Question

Evaluate the integral $\dfrac{{\log (x + 1) - \log x}}{{x(x + 1)}}dx$ .

Answer 1

Hint: We solve the required integral by the method of substitution. Here we have to find the required integration by first substituting the numerator as $t$ and then we have to find $dx$ . Upon substituting the values we will see that the integration reduces to a simple term. This will make the process of finding the integration smoother.

Formula used: We know that the derivative of $\log x$ is $\dfrac{1}{x}$ provided $x \ne 0$ .
The integration of ${x^n}$ is $\int {{x^n}dx} = \dfrac{{{x^{(n + 1)}}}}{{n + 1}} + c,n \ne - 1$ .
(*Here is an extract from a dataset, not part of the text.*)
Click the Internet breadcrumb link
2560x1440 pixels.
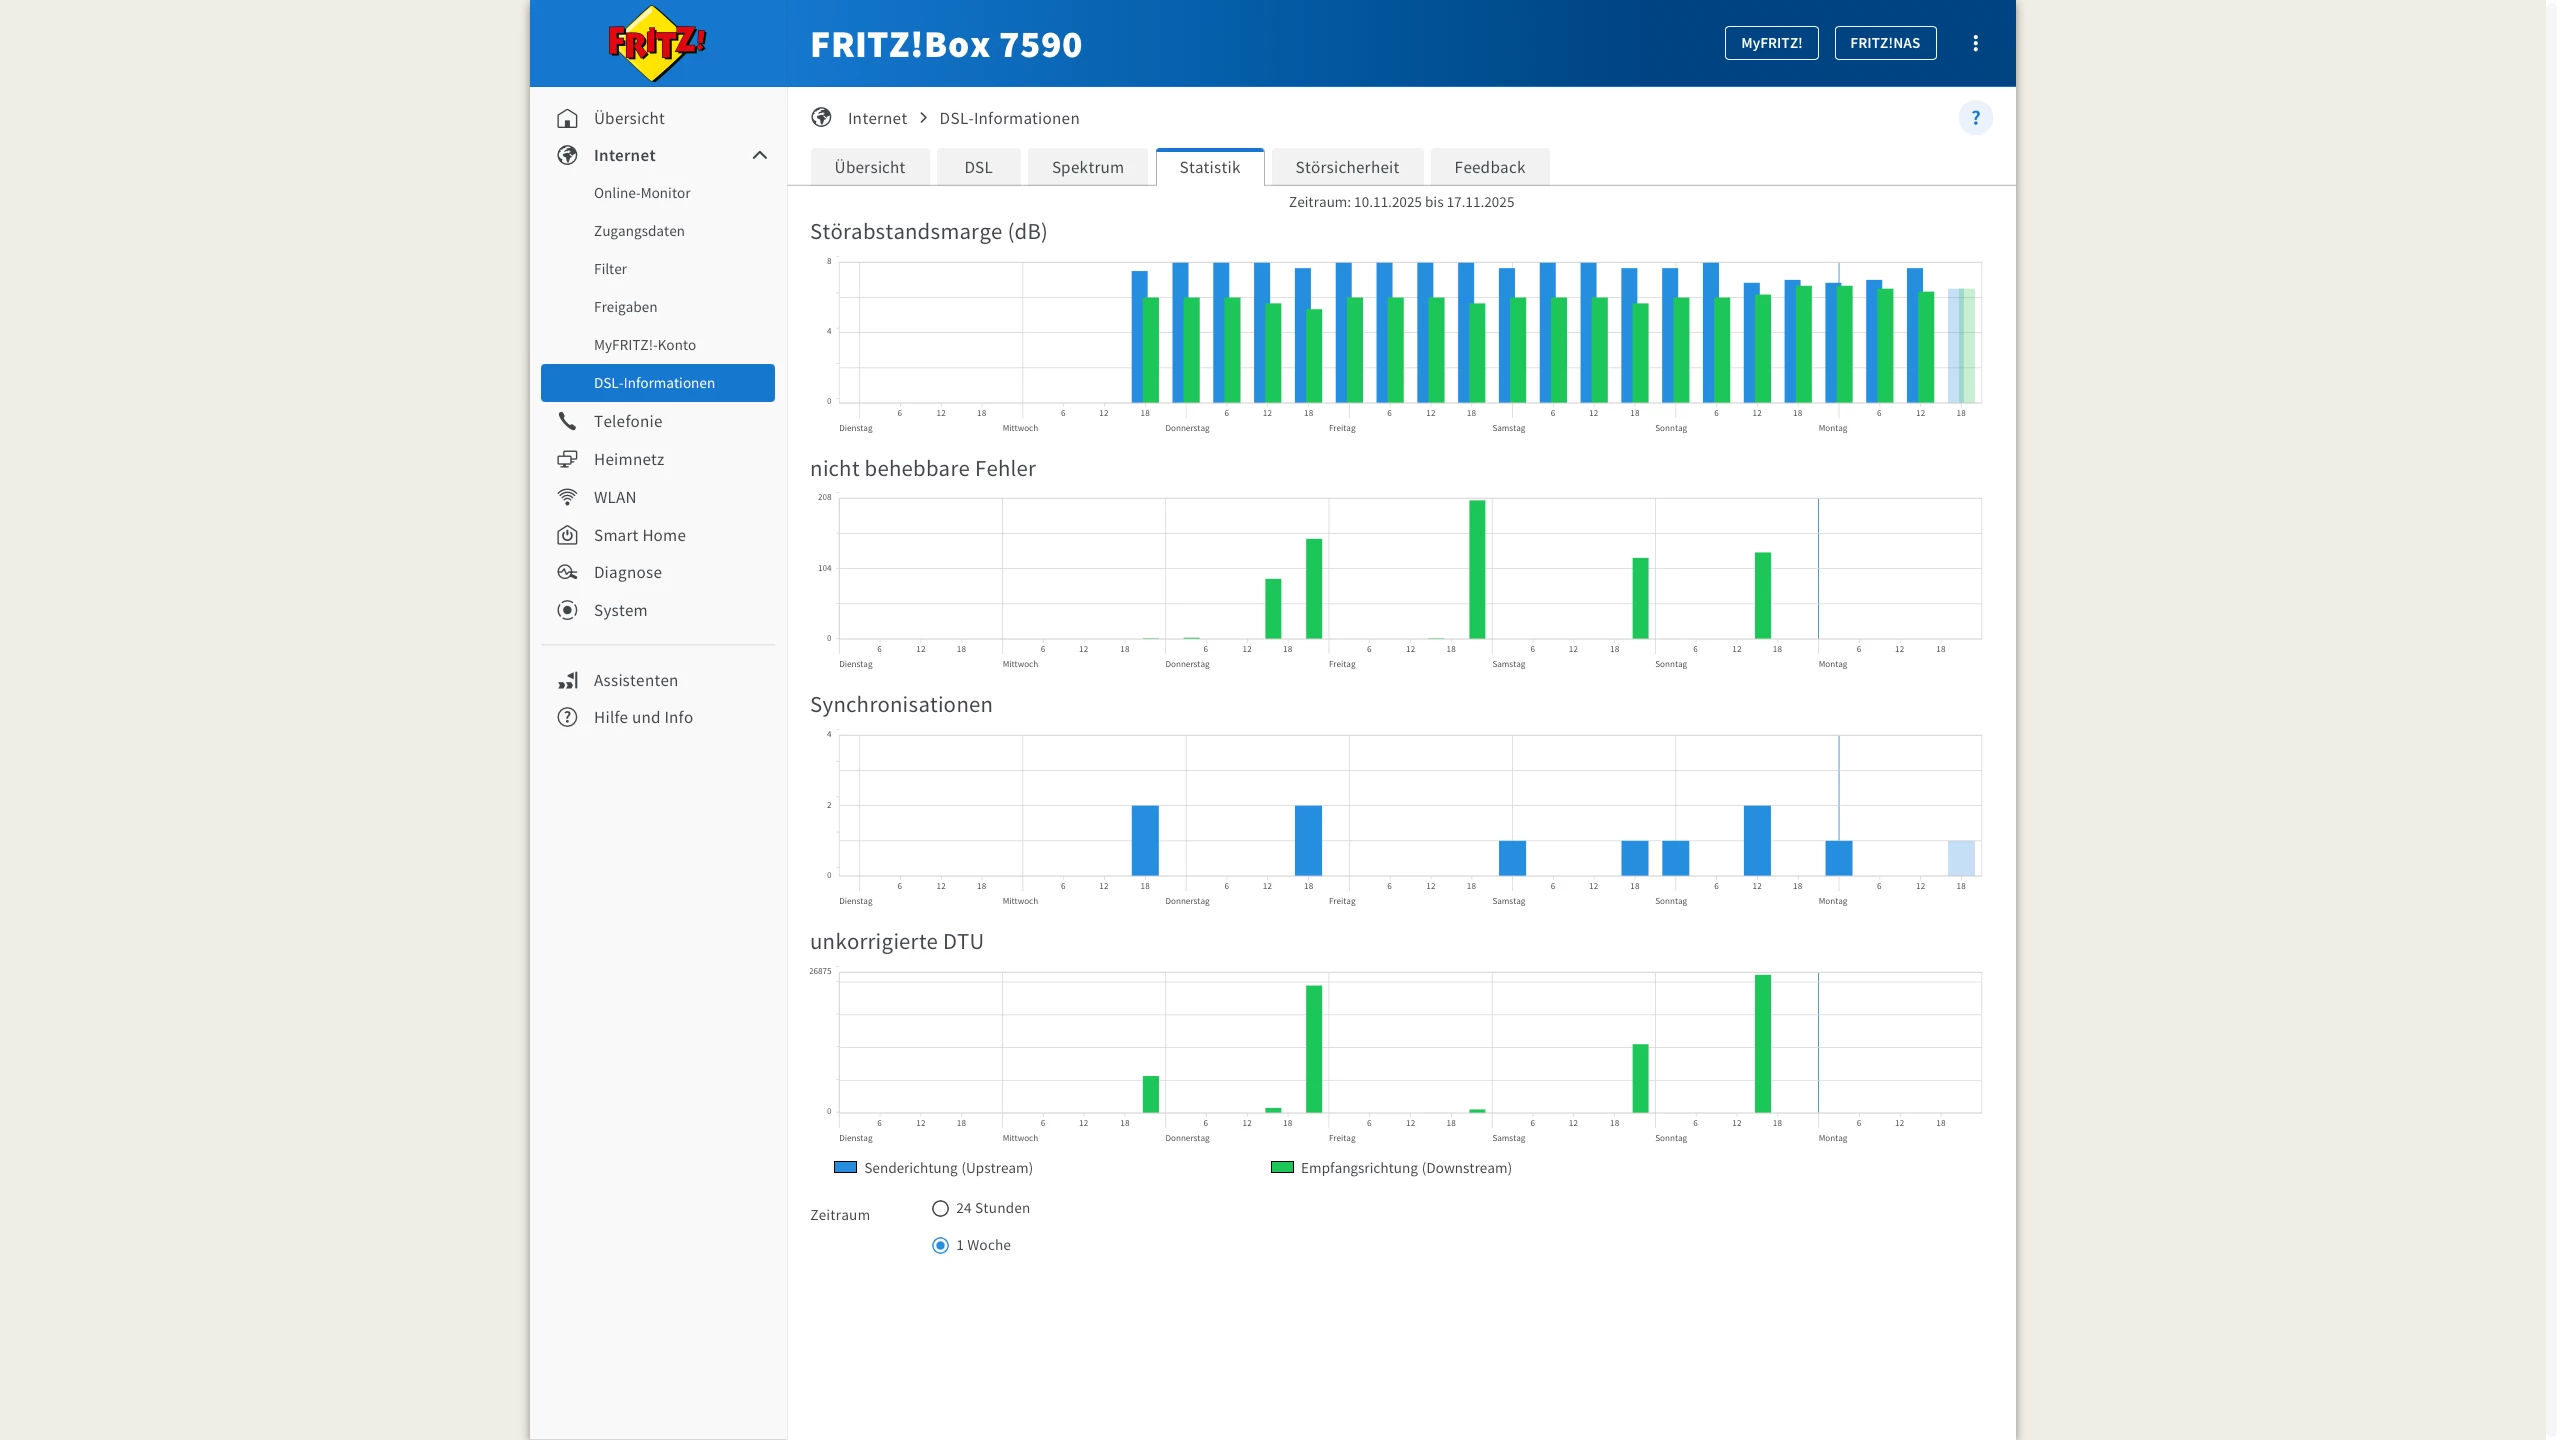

Complete step-by-step answer:
We are given the integral $\dfrac{{\log (x + 1) - \log x}}{{x(x + 1)}}dx$ .
We need to find the required indefinite integral.
So first we substitute the numerator as $t$ in the given integral.
Let $t = \log (x + 1) - \log x$ .
The required integration becomes $\int {\dfrac{t}{{x(x + 1)}}dx} $ .
Next, we differentiate the numerator.
Differentiating both sides of $t = \log (x + 1) - \log x$ w.r.t. $x$ we get:
$
\dfrac{{dt}}{{dx}} = \left( {\dfrac{1}{{(x + 1)}} - \dfrac{1}{x}} \right) \\
\Rightarrow \dfrac{{dt}}{{dx}} = \dfrac{{x - (x + 1)}}{{x(x + 1)}} \\
\Rightarrow \dfrac{{dt}}{{dx}} = \dfrac{{x - x - 1}}{{x(x + 1)}} \\
\Rightarrow \dfrac{{dt}}{{dx}} = \dfrac{{ - 1}}{{x(x + 1)}} \\
\Rightarrow dt = \dfrac{{ - dx}}{{x(x + 1)}} \\
$
Now we substitute the value of $\dfrac{{dx}}{{x(x + 1)}} = - dt$ in the given integral.
Let $I = \int {\dfrac{{\left( {\log (x + 1) - \log x} \right)}}{{x(x + 1)}}} dx$
$
\therefore I = \int {\dfrac{{\left( {\log (x + 1) - \log x} \right)}}{{x(x + 1)}}} dx \\
\Rightarrow I = \int {\dfrac{t}{{x(x + 1)}}dx} \\
\Rightarrow I = \int {t \times ( - dt)} \\
\Rightarrow I = - \int {tdt} \\
\Rightarrow I = - \dfrac{{{t^2}}}{2} + c \\
$
Here, $c$ is known as the constant of integration.
Replacing the value of $t = \log (x + 1) - \log x$ in the equation we get:
$
I = - \dfrac{{{{(\log (x + 1) - \log x)}^2}}}{2} + c \\
\Rightarrow I = - \dfrac{{\log {{\left( {\dfrac{{x + 1}}{x}} \right)}^2}}}{2} + c \\
$
Here we used the property of $\log a - \log b = \log \dfrac{a}{b}$ .
Therefore the required value of the integral $\dfrac{{\log (x + 1) - \log x}}{{x(x + 1)}}dx$ is $ - \dfrac{{\log {{\left( {\dfrac{{x + 1}}{x}} \right)}^2}}}{2} + c$ , where $c$ is the constant of integration.

Note: To solve this type of question we need to simplify the given equation using logarithmic identities. A piece of good knowledge in formulas of integration of ${x^n}$ and differentiation of terms like $\log x$ and similar terms is appreciated. We should also be aware of some of the basic logarithmic properties. Writing the constant of integration at the end of the required integral is mandatory. Even if the integral is correct if the constant of integration is not present the answer is incomplete.